En la acuicultura moderna, obtener un mayor rendimiento de proteína comestible, en lugar de un simple aumento de peso general, es un objetivo crítico, pero a menudo pasado por alto. Históricamente, una parte relevante del crecimiento puede deberse al aumento del tamaño de órganos internos o a la acumulación de grasa, sin traducirse necesariamente en más músculo aprovechable.
Ahora, un reciente estudio en tilapia del Nilo publicado en la revista Journal of Animal Science and Biotechnology plantea una vía distinta para mejorar la eficiencia productiva a través del uso de bacterias autóctonas.

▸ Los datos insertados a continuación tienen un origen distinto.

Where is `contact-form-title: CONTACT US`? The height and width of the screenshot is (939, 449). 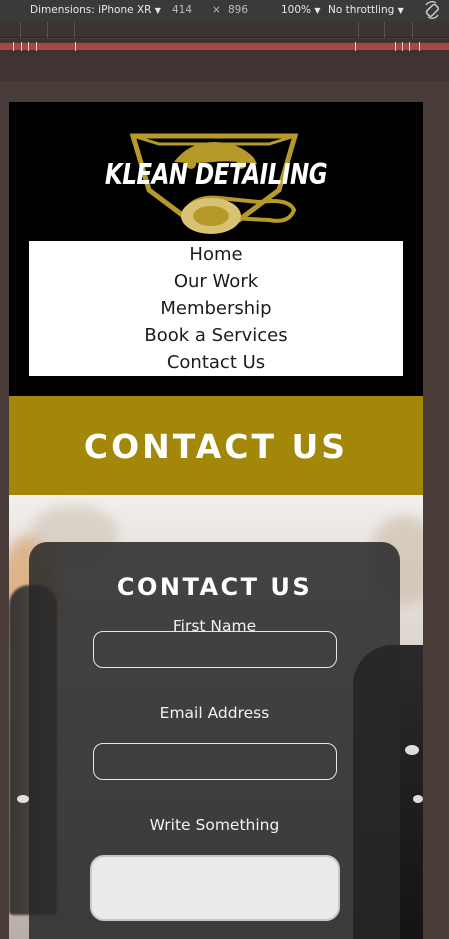 contact-form-title: CONTACT US is located at coordinates (214, 587).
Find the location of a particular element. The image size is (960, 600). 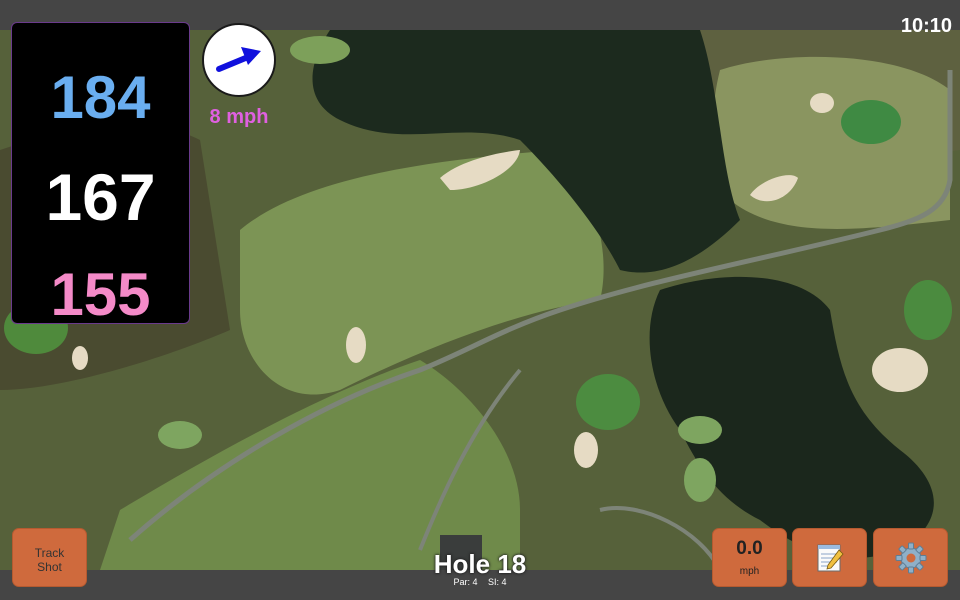

track-shot-label-line1: Track is located at coordinates (50, 553).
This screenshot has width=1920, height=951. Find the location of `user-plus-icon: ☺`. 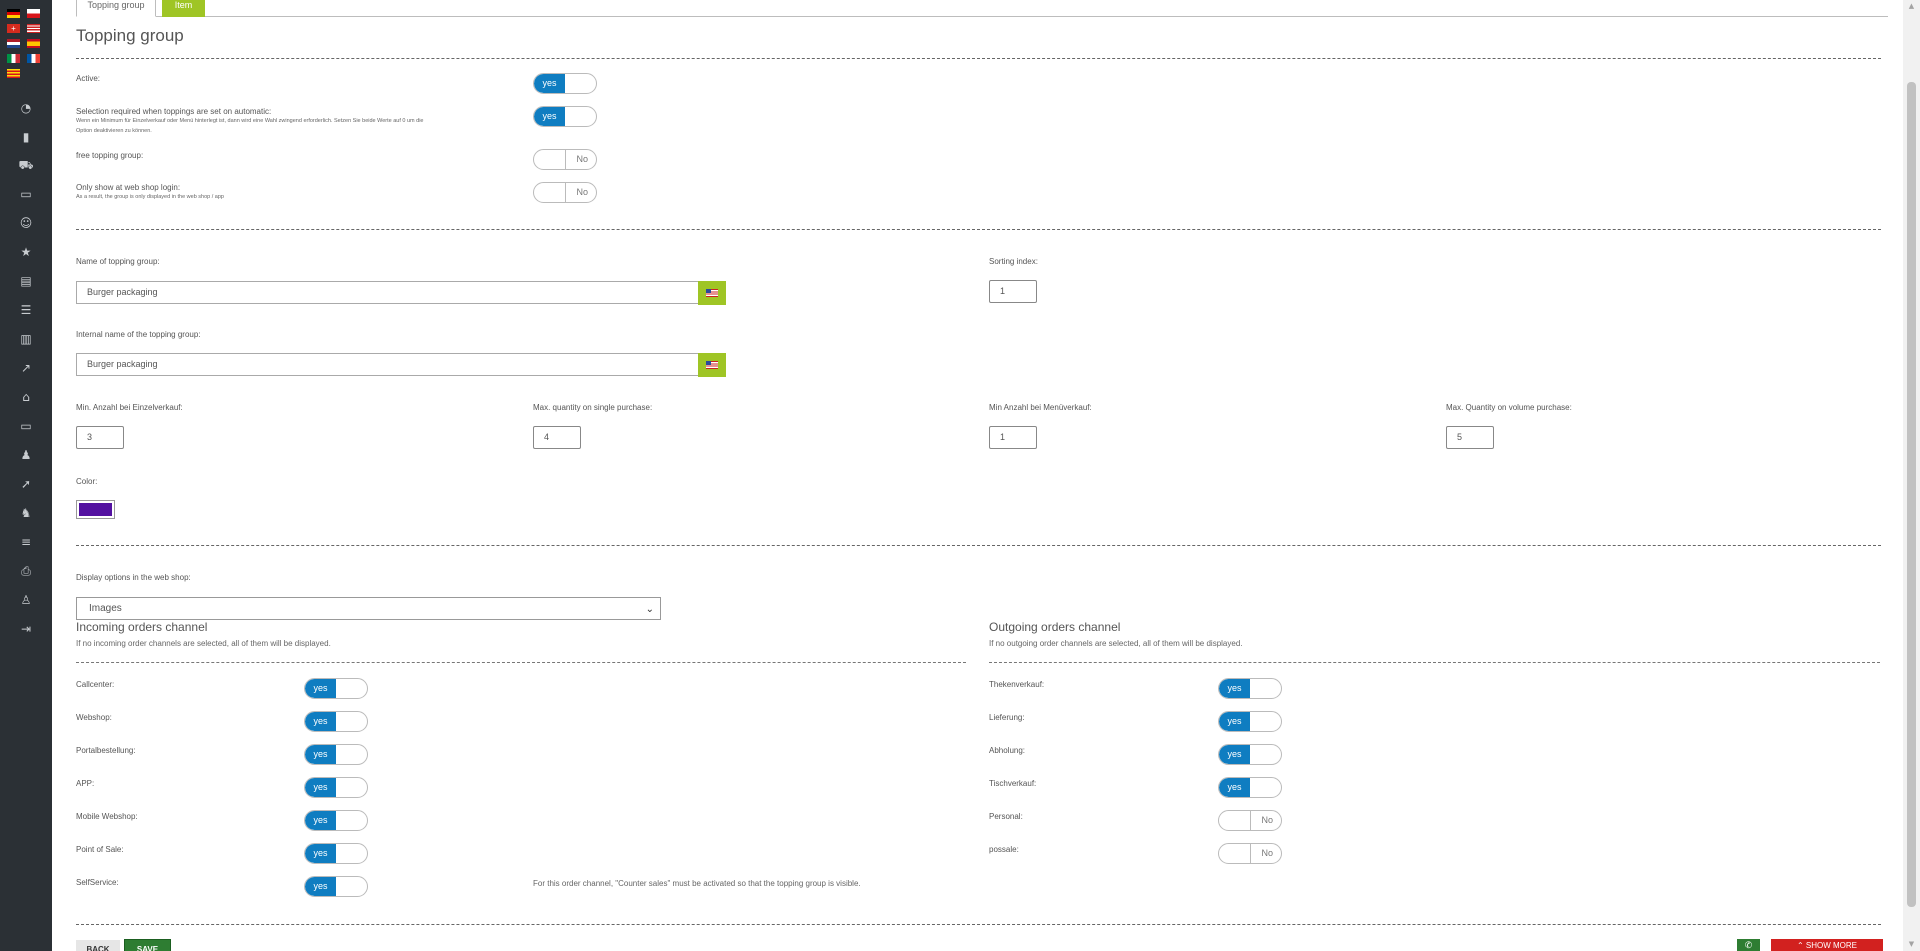

user-plus-icon: ☺ is located at coordinates (26, 223).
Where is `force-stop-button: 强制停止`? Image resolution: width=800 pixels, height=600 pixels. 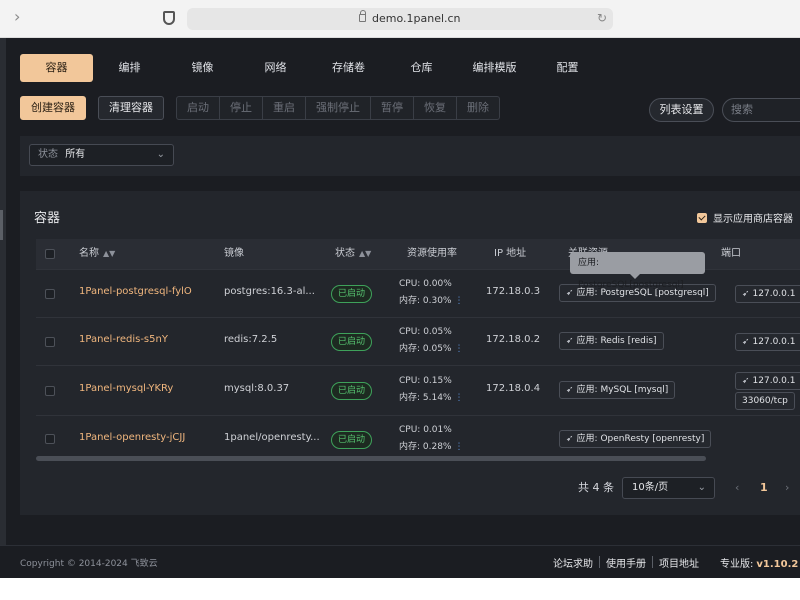
force-stop-button: 强制停止 is located at coordinates (338, 108).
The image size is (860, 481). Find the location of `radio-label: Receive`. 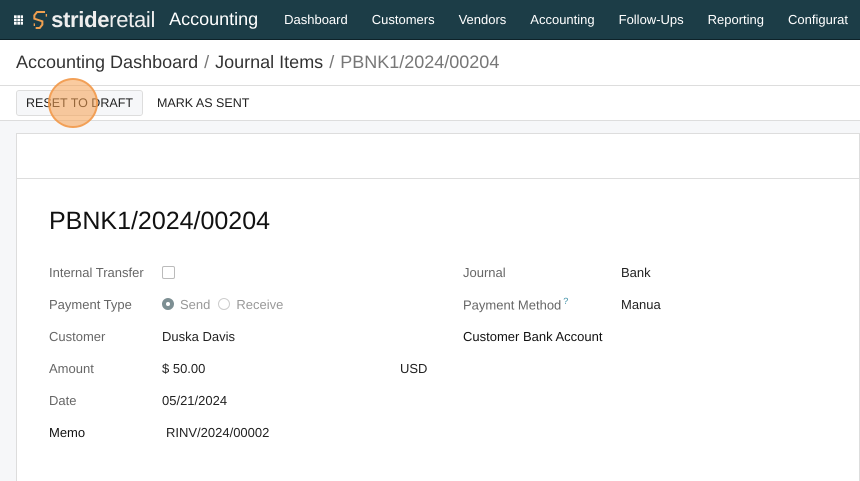

radio-label: Receive is located at coordinates (260, 304).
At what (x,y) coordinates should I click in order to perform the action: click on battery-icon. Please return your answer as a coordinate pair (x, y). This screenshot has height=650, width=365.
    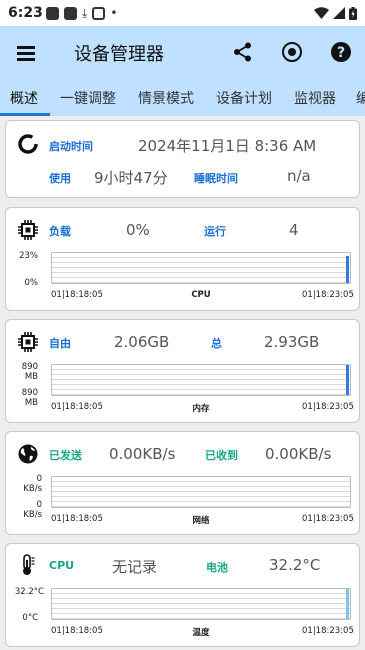
    Looking at the image, I should click on (353, 13).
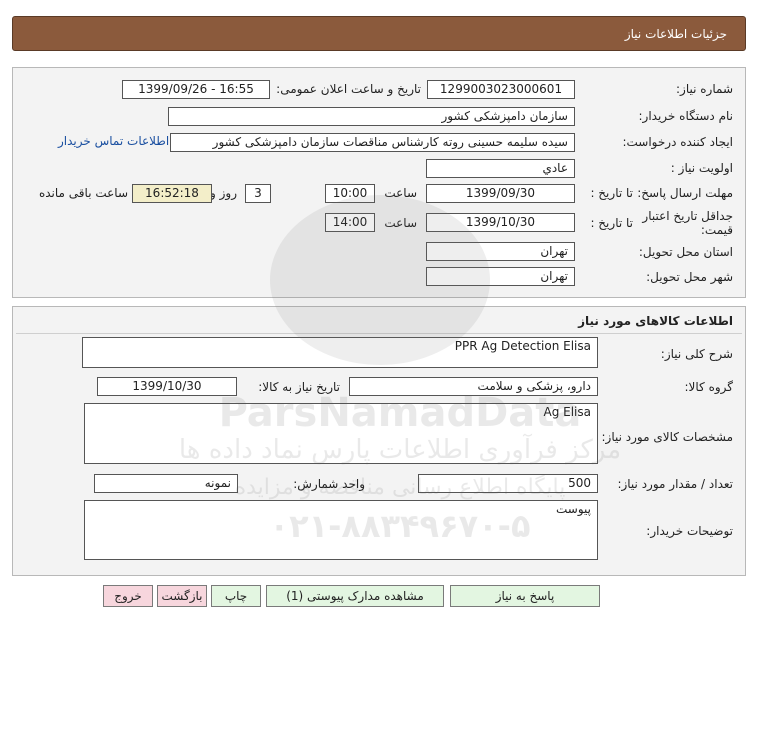 The width and height of the screenshot is (770, 745). I want to click on city-label: شهر محل تحویل:, so click(690, 277).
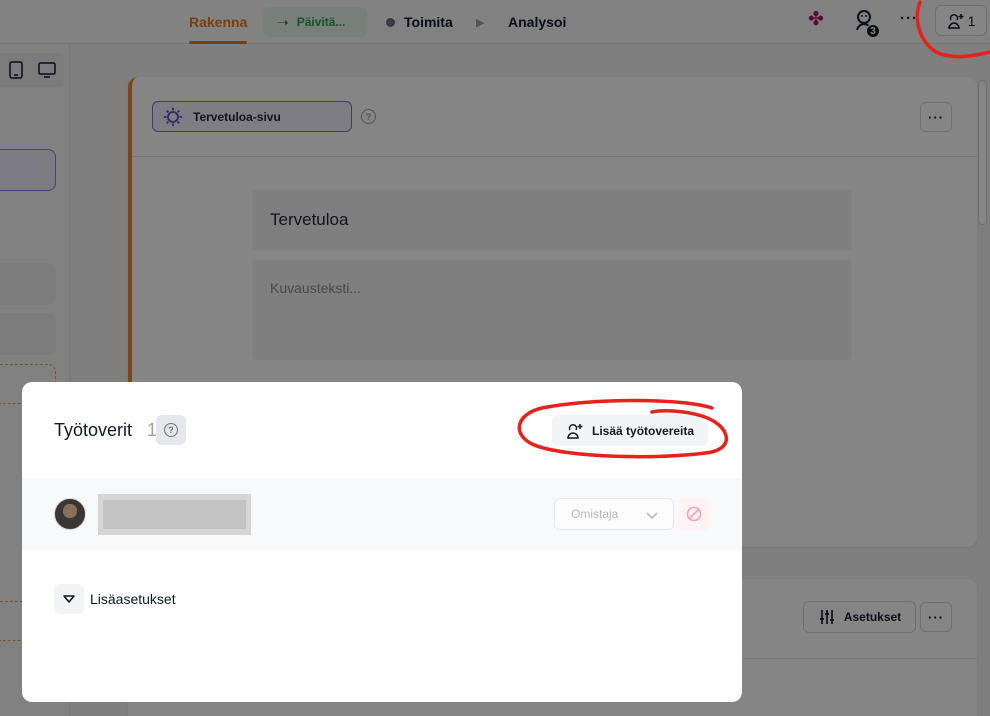 Image resolution: width=990 pixels, height=716 pixels. I want to click on redacted-name, so click(174, 514).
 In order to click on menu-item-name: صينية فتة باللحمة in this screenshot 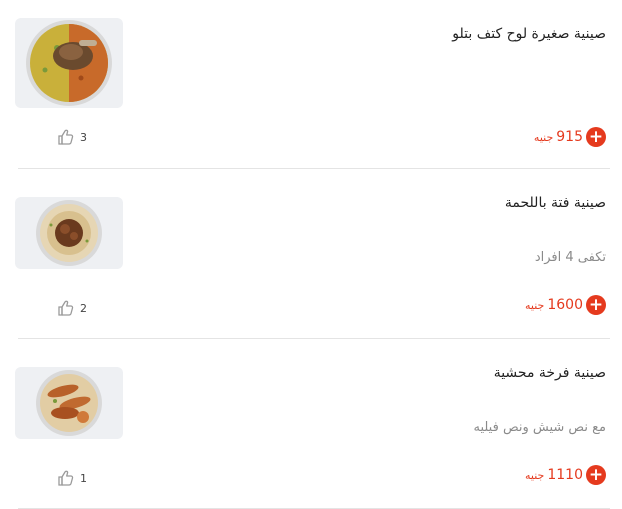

La investigación analizó la incorporación en la dieta de la bacteria intestinal Cetobacterium somerae ZNN-1 y observó un efecto claro: la suplementación no alteró significativamente la ganancia de peso ni la conversión del pienso, pero sí incrementó de forma significativa el rendimiento en canal, es decir, la proporción de tejido comestible del pez, elevando además el contenido de proteína bruta en el músculo. Paralelamente, los animales mostraron un menor índice hepatosomático y una reducción del contenido total de lípidos, dando como resultado peces más magros y con mejor estado hepático.
Detrás de este efecto hay un mecanismo biológico poco habitual en acuicultura. La cepa C. somerae ZNN-1 no actúa directamente sobre el metabolismo del pez, sino que interactúa con el ecosistema intestinal sintetizando corismato, un metabolito que sirve como precursor para que otras bacterias de la microbiota produzcan vitamina K2 de forma endógena. Este proceso cooperativo dentro del microbioma convierte a la vitamina K2 en el verdadero mediador de los efectos observados.
A nivel muscular, la vitamina K2 favorece la captación de glucosa y activa rutas metabólicas implicadas en la síntesis de proteínas, lo que impulsa la deposición de tejido muscular sin necesidad de aumentar la biomasa total. En paralelo, a nivel hepático, activa mecanismos asociados al catabolismo lipídico, reduciendo la acumulación de grasa y mejorando la salud del hígado.
Este enfoque introduce un cambio relevante en la lógica productiva: optimizar la calidad del crecimiento, y no solo su volumen. En lugar de producir más pescado, el objetivo pasa a ser producir más proteína útil.
No obstante, la ausencia de mejora en crecimiento y el hecho de que parte de los mecanismos hayan sido validados en modelos celulares indican que su aplicación directa en condiciones comerciales aún requiere confirmación, especialmente teniendo en cuenta la dependencia de la microbiota existente en cada sistema de cultivo.
Actualmente, muchos de los probióticos utilizados en acuicultura proceden de fuentes externas como alimentos fermentados o plantas, lo que puede generar incertidumbre sobre su adaptación a los peces. En este contexto, el uso de bacterias autóctonas como C. somerae, presentes de forma natural en el tracto intestinal de especies de agua dulce, refuerza la idea de desarrollar aditivos más específicos, funcionales y potencialmente más seguros.
En un escenario marcado por el coste del pienso y la necesidad de mejorar la eficiencia, la posibilidad de aumentar la proporción de proteína comestible sin incrementar la biomasa abre una nueva vía estratégica para la acuicultura, donde el rendimiento real empieza a medirse más allá del peso final del pez.